I turned my mind to feigning an interest in golf—a game that in truth I despise and hate as I despise and hate nothing else in this world. Imagine a great fat creature like Micklethwaite, a creature who ought to wear a turban and a long black robe to hide his grossness, whacking a little white ball for miles and miles with a perfect surgery of instruments, whacking it either with a babyish solemnity or a childish rage as luck may have decided, whacking away while his country goes to the devil, and incidentally training an innocent-eyed little boy to swear and be a tip-hunting loafer. That’s golf! However, I controlled my all too facile sneer and talked of golf and the relative merits of golf links as I might talk to a child about buns or distract a puppy with the whisper of “rats,” and when at last I could look at the rising young journalist again our lunch had come to an end.

I saw that he was talking with a greater air of freedom than it is usual to display to club waiters, to the man who held his coat. The man looked incredulous but respectful, and was answering shortly but politely.

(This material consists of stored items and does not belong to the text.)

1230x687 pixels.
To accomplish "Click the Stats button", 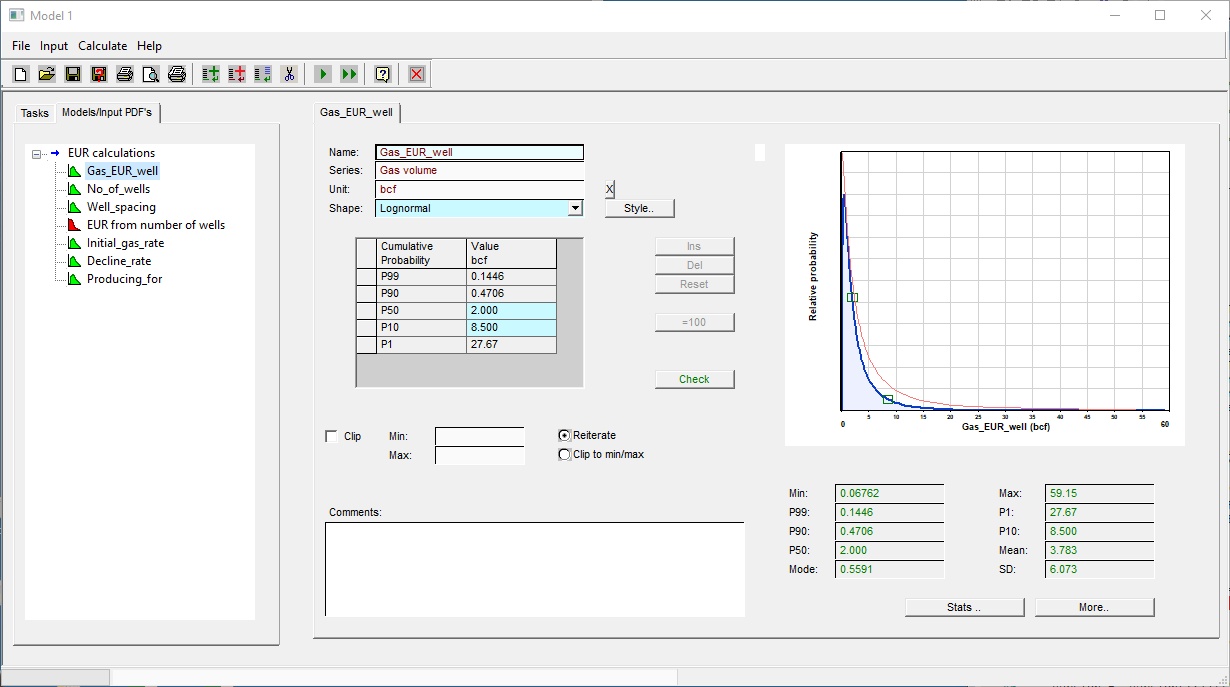I will pyautogui.click(x=964, y=607).
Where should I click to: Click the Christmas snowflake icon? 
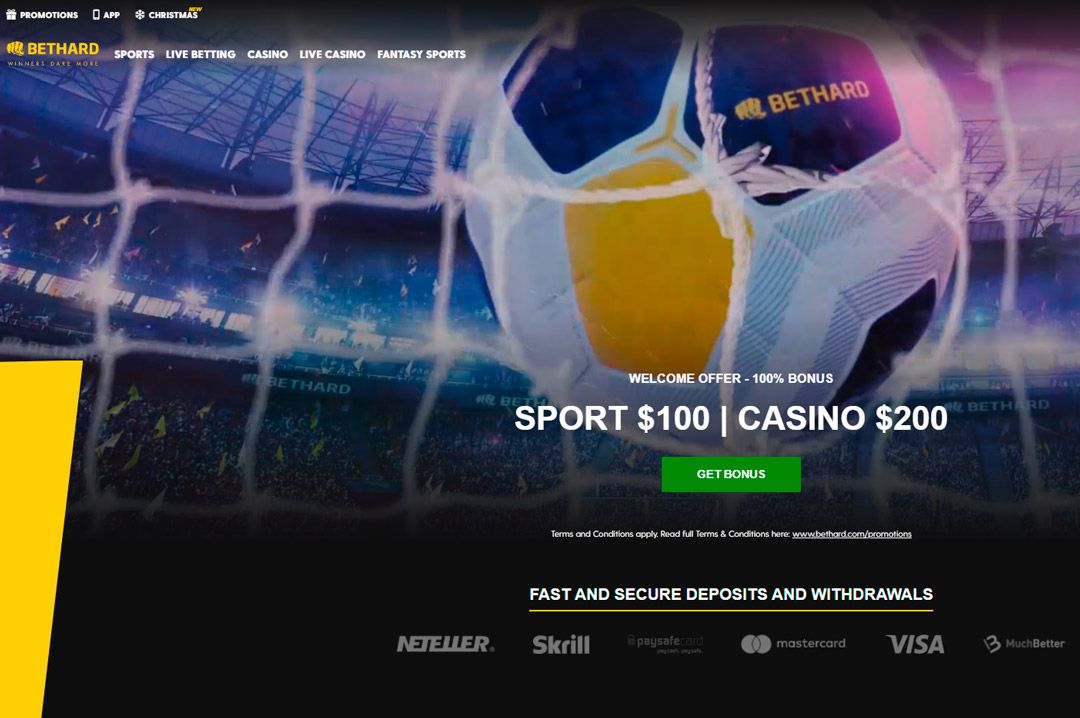pyautogui.click(x=140, y=14)

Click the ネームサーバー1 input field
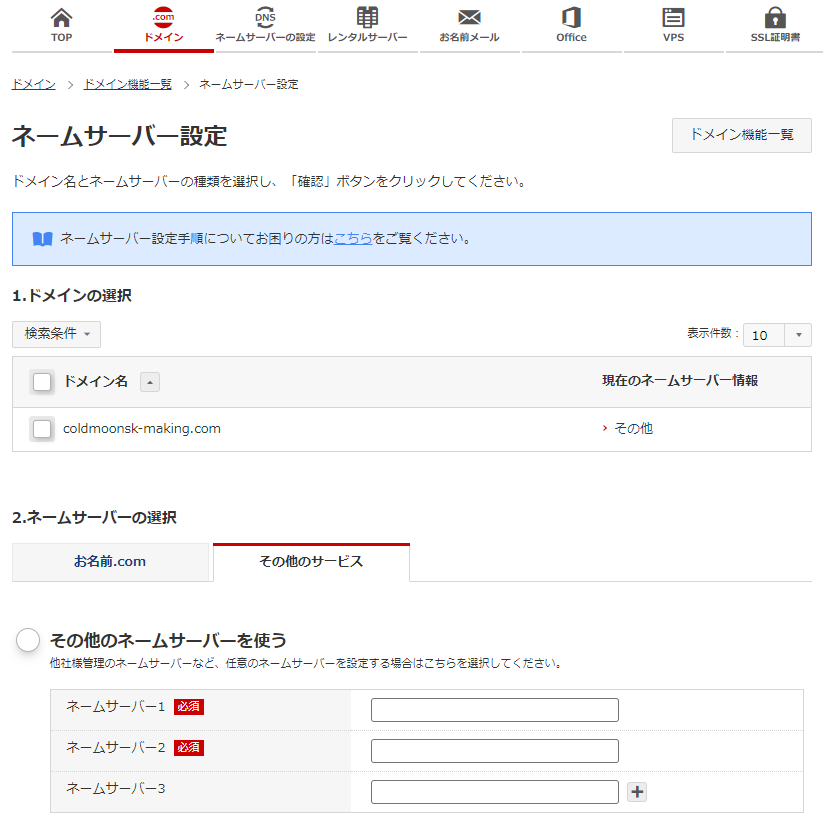click(x=494, y=710)
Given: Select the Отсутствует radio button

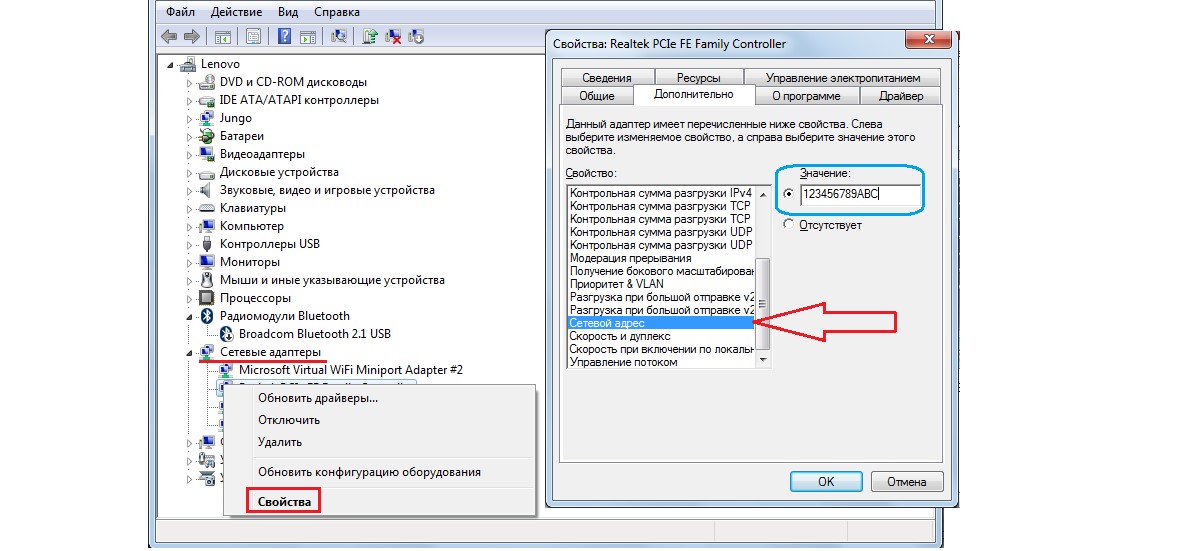Looking at the screenshot, I should [x=790, y=225].

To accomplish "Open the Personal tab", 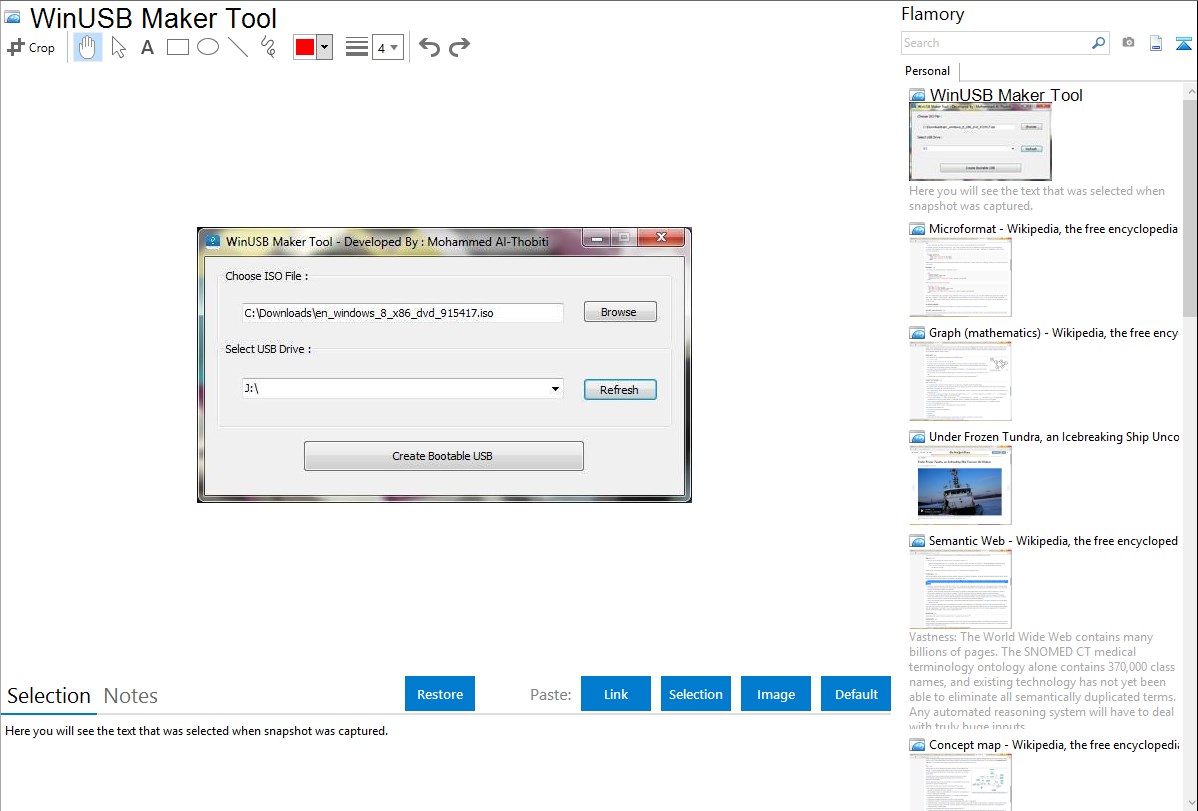I will coord(927,71).
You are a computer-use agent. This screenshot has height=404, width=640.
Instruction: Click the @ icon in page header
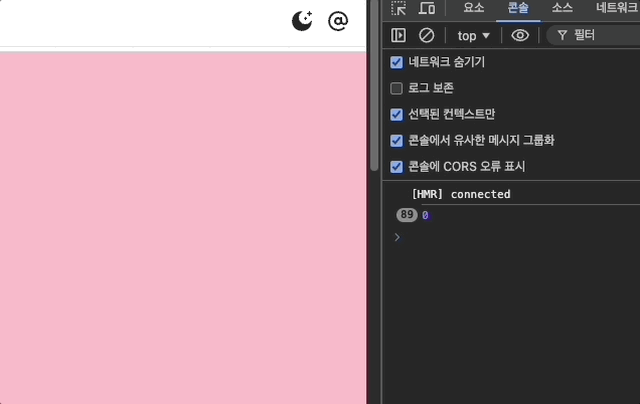339,21
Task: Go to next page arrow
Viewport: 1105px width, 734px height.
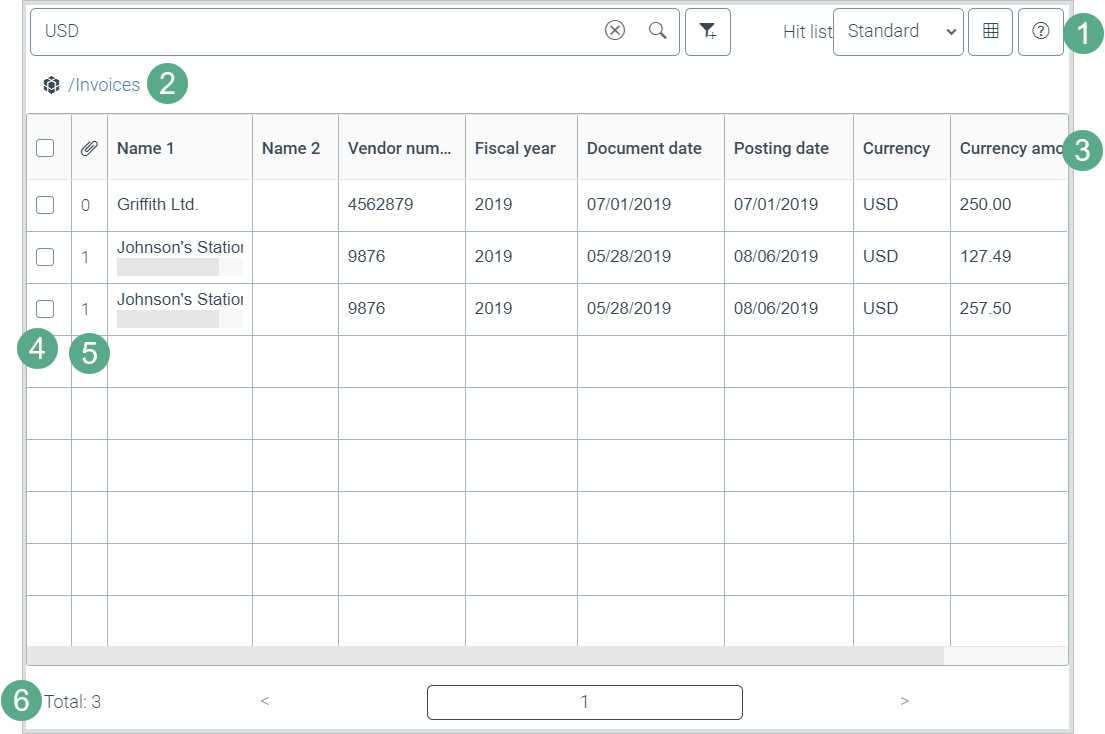Action: [x=904, y=702]

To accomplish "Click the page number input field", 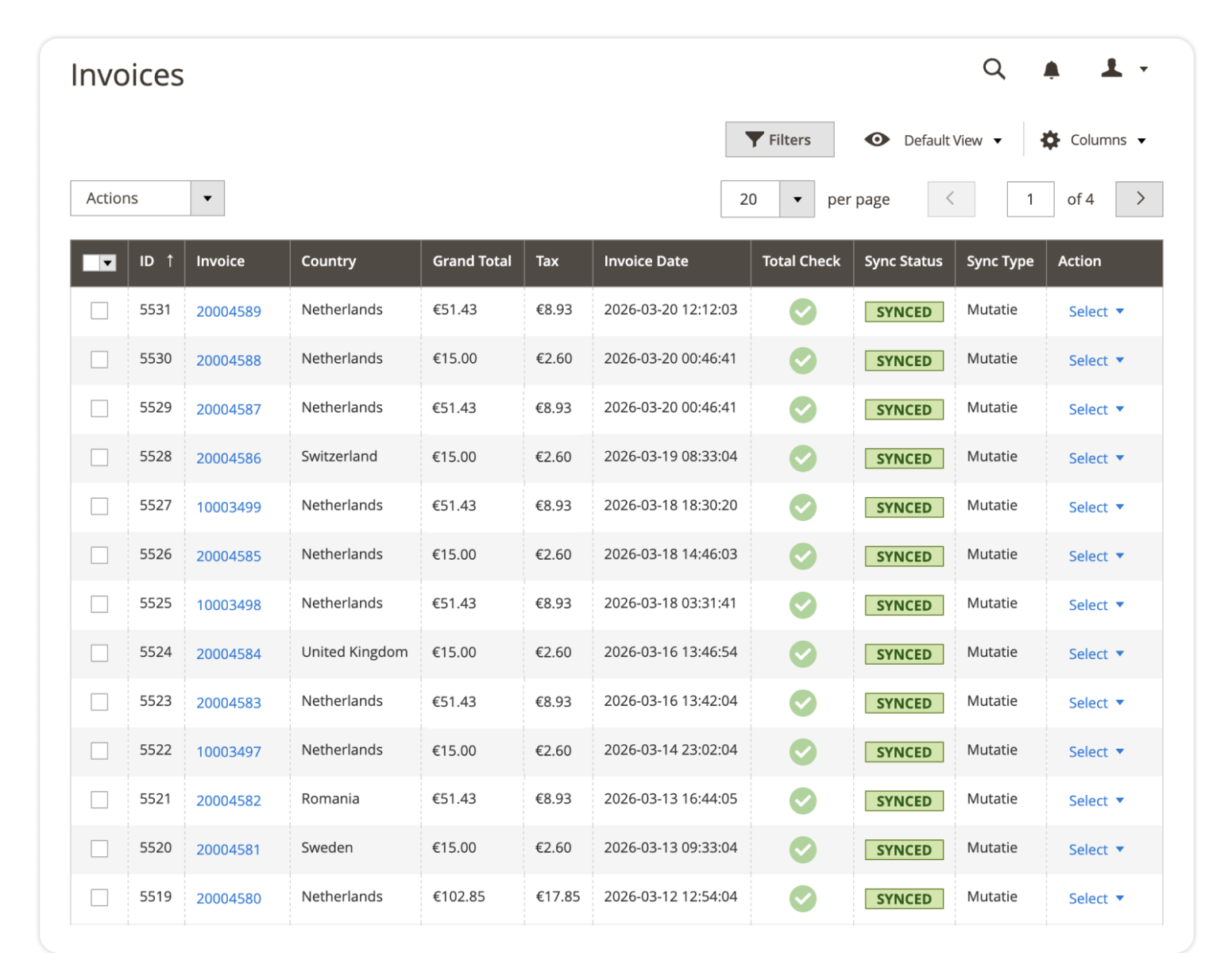I will [x=1030, y=199].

When we went out this little conversation was still going on. The waiter was holding the rising young journalist’s soft felt hat and the rising young journalist was fumbling in his coat pocket with a thick mass of papers.

“It’s tremendous. I’ve got most of it here,” he was saying as we went by. “I don’t know if you’d care——”

“I get very little time for reading, sir,” the waiter was replying.